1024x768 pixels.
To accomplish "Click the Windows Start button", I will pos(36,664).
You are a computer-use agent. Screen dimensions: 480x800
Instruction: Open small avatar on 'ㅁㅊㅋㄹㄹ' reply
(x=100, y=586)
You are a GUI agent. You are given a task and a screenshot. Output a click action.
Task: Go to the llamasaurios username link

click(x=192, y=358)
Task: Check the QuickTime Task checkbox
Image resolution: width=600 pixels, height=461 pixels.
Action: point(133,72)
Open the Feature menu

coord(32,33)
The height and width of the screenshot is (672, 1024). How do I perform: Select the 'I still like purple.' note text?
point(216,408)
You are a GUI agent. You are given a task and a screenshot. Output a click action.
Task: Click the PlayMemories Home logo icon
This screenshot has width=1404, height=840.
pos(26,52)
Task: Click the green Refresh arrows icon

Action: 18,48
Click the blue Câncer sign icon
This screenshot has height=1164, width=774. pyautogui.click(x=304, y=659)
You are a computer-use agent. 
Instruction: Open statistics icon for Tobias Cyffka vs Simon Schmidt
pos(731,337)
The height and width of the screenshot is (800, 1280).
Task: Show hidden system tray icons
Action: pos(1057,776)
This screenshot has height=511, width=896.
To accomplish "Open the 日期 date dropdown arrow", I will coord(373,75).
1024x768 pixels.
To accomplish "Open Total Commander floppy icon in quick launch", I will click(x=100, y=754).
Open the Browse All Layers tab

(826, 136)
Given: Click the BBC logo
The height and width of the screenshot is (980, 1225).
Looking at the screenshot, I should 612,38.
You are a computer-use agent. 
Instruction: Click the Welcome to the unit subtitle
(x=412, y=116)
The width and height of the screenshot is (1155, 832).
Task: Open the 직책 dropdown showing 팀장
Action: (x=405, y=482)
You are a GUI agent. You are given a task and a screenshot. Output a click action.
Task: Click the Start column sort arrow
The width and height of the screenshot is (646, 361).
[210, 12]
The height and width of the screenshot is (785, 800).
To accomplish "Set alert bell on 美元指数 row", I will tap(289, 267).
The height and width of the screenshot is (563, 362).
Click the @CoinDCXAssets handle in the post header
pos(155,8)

_ _ _ _

# TASK REQUIREMENTS
Please find, in the entries above, every line where "logo" occurs, and copy it.

# RESPONSE TO THIS EXERCISE
Task: Click the PlayMemories Home logo icon
Given: Click the BBC logo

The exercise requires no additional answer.